The culprits sprang apart, flushing guiltily, but Haynes went on imperturbably, quite as though nothing out of the ordinary had been either said or done: “We gave you fifteen minutes, then came up to be sure to catch you before you flitted off to the celebration or somewhere. We have matters to discuss.”

“QX. Come in, all of you.” As she spoke the nurse stood aside in invitation. “You know, don’t you, that it’s exceedingly much contra Regs for nurses to entertain visitors of the opposite sex in their rooms? Fifty demerits per offense. Most girls never get a chance at even one Gray “Lensman, and here I’ve got three!” She giggled infectiously. “Wouldn’t it be one for the book for me to get a hundred and fifty black spots for this? And to have Surgeon-Marshal Lacy, Port Admiral Haynes, and Unattached Lensman Kim-ball Kinnison, all heaved into the clink to boot?

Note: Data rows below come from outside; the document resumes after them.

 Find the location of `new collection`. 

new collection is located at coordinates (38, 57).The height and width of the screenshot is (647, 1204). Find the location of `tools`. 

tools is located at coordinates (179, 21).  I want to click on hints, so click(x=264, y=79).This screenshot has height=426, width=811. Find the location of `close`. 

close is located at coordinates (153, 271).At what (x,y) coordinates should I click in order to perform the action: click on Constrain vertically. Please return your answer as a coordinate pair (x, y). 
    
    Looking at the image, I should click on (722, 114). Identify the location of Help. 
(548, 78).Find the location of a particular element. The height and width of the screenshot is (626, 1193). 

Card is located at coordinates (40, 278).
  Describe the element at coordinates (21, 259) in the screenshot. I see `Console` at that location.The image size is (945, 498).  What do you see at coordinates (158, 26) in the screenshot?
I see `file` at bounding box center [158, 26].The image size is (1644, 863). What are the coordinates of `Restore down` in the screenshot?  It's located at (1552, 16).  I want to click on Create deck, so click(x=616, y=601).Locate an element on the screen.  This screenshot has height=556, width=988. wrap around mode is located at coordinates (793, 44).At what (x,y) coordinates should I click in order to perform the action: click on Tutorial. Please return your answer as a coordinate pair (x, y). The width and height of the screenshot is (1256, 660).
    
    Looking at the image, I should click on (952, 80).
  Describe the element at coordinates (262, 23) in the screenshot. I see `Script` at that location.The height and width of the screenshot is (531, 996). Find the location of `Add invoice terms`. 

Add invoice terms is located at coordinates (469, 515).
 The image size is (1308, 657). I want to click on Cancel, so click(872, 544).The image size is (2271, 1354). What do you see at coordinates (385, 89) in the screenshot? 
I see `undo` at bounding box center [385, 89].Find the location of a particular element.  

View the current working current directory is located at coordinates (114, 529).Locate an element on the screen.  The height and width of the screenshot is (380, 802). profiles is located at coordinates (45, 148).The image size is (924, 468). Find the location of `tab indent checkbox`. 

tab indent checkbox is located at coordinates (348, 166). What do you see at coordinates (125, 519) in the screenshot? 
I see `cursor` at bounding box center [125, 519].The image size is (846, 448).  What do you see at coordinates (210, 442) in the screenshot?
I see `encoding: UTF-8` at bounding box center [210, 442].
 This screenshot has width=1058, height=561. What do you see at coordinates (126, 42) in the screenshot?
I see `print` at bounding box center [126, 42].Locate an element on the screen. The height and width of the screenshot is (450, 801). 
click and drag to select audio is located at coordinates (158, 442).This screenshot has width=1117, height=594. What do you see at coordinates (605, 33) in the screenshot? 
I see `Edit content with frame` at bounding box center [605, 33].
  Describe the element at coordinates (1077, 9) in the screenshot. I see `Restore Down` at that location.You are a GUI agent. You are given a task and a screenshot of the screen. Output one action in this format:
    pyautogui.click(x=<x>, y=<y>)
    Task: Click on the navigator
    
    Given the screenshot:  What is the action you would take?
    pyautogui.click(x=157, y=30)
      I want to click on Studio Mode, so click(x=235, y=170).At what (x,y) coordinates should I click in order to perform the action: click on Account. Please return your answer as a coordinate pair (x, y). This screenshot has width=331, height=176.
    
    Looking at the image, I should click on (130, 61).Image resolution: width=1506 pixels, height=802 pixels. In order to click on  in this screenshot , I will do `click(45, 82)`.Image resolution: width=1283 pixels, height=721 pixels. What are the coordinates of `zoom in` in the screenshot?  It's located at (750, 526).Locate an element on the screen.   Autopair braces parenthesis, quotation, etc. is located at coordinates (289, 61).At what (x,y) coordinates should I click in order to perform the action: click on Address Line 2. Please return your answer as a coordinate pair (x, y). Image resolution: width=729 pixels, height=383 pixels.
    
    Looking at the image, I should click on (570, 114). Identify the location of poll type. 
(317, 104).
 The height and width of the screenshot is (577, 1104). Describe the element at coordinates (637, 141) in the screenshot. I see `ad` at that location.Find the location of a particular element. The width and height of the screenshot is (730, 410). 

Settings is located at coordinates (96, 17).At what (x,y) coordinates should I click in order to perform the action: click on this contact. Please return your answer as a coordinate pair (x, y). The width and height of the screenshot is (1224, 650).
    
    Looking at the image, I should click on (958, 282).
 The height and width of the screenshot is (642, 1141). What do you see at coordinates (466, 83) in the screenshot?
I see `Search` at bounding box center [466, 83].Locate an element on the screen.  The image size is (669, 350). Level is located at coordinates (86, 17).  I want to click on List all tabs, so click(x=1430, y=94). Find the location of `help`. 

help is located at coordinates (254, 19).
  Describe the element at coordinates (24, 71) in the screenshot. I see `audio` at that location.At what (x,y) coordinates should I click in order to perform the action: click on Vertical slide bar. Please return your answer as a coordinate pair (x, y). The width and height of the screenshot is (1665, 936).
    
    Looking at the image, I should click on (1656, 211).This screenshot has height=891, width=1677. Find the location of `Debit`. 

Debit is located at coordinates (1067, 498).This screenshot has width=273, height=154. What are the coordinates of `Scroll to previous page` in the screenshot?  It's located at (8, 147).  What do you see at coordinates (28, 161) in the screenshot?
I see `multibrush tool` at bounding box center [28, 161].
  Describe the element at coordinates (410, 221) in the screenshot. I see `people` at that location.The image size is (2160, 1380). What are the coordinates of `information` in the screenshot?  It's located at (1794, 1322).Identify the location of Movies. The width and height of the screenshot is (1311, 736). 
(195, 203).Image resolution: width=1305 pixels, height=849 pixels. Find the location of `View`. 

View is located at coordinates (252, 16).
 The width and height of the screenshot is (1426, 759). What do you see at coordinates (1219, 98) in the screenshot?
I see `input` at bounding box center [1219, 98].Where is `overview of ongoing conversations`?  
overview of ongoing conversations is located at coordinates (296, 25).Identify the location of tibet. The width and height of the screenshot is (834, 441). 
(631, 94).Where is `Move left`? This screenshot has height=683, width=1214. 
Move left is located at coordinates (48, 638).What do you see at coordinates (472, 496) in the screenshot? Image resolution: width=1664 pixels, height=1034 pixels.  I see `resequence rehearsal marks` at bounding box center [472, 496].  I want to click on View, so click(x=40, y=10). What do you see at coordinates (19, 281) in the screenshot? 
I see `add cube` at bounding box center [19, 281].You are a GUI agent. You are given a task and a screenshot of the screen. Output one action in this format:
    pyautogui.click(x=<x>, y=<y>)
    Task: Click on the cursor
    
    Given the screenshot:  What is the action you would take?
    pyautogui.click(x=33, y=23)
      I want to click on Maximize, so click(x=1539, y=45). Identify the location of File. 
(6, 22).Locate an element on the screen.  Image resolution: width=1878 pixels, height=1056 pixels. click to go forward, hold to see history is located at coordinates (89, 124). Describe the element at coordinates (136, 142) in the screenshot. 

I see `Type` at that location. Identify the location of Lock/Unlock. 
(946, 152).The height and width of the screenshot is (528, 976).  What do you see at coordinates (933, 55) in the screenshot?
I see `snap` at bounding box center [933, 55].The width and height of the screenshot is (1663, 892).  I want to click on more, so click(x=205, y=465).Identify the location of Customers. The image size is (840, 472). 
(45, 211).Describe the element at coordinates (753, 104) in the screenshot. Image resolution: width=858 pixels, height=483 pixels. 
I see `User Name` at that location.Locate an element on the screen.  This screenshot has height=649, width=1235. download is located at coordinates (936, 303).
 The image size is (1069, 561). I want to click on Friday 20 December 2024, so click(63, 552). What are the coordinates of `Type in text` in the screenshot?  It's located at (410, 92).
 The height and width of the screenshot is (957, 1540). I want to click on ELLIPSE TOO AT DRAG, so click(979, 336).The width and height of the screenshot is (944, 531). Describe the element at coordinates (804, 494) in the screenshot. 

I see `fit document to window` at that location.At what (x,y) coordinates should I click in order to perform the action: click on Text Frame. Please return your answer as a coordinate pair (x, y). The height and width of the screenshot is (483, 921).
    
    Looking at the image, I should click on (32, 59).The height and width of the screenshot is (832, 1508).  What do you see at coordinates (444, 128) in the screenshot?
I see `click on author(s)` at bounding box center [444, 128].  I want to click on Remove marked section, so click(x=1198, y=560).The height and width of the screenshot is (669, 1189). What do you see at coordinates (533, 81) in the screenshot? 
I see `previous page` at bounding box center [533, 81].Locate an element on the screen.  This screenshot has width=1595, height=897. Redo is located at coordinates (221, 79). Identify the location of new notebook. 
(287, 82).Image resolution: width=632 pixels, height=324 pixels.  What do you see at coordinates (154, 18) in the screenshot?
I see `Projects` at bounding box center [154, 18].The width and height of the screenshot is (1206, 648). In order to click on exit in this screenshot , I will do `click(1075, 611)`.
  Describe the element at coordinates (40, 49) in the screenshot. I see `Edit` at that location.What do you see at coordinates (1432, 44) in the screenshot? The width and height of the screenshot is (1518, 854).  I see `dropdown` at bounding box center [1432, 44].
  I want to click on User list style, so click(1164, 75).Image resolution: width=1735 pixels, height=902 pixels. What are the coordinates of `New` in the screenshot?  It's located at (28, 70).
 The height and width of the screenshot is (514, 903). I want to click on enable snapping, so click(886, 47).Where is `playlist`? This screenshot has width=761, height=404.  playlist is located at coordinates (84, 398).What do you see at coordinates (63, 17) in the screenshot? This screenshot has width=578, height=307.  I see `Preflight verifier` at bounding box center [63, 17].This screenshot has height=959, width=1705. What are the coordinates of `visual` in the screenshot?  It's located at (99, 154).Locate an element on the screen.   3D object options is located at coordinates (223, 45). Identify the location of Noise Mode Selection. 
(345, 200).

Boy, oh boy, ain’t we got fun?”

“Lacy’s too old and I’m too moral to be affected by the wiles even of the likes of you, my dear,” Haynes explained equably, as he seated himself upon the davenport—the most comfortable thing in the room.

“Old? Moral? Tommyrot!” Lacy glared an “I’ll-see-you-later” look at the admiral, then turned to the nurse. “Don’t worry about that, MacDougall. No penalties accrue—Regulations apply only to nurses in the Service . . .”

“And what . . .” she started to blaze, but checked herself and her tone changed instantly.

“Go on—you interest me strangely, sir. I’m just going to love this!” Her eyes sparkled, her voice was vibrant with unconcealed eagerness.